EXTRAITS DES LIGNES
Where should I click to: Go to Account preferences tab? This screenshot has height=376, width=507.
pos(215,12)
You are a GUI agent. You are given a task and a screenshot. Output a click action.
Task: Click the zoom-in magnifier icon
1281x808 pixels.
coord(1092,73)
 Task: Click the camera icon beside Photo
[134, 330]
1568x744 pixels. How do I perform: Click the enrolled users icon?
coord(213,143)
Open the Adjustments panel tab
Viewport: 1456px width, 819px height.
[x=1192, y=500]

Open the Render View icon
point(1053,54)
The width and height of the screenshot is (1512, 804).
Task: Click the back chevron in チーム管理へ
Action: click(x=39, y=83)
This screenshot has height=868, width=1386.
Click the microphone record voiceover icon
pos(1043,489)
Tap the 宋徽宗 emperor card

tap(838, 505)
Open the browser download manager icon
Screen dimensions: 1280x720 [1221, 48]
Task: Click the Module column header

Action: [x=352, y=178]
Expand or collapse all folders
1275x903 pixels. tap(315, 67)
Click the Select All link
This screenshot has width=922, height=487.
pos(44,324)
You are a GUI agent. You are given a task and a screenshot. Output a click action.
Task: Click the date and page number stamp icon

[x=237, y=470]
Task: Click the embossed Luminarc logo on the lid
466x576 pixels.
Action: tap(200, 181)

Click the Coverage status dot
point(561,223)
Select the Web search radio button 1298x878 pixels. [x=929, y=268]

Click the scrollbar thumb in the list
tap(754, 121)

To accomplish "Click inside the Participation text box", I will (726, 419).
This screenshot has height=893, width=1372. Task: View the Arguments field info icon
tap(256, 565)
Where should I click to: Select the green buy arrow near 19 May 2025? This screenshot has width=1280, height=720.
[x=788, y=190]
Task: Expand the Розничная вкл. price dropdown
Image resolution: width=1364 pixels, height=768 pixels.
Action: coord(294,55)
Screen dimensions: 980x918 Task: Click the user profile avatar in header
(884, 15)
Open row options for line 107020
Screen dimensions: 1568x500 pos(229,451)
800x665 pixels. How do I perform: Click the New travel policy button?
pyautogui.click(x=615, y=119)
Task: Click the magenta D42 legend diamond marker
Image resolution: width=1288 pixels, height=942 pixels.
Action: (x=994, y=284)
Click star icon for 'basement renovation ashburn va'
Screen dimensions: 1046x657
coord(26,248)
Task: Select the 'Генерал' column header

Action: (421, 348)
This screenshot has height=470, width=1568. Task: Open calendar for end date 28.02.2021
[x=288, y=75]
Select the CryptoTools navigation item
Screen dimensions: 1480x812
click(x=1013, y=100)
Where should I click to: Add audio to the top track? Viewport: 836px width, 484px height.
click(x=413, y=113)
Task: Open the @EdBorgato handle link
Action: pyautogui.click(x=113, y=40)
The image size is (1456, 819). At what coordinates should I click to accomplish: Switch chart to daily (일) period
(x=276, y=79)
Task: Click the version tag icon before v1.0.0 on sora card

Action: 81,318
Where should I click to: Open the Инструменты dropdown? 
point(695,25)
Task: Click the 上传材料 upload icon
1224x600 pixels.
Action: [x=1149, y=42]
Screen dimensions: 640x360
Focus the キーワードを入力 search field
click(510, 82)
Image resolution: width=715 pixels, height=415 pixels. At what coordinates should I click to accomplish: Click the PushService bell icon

CONSIGNE
Relevez toutes les lignes ci-dessus qui contiennent le mot « dropdown », en tenant compte de la casse.

CORRIGÉ
Task: Expand the Розничная вкл. price dropdown
Where should I click to: Open the Инструменты dropdown? 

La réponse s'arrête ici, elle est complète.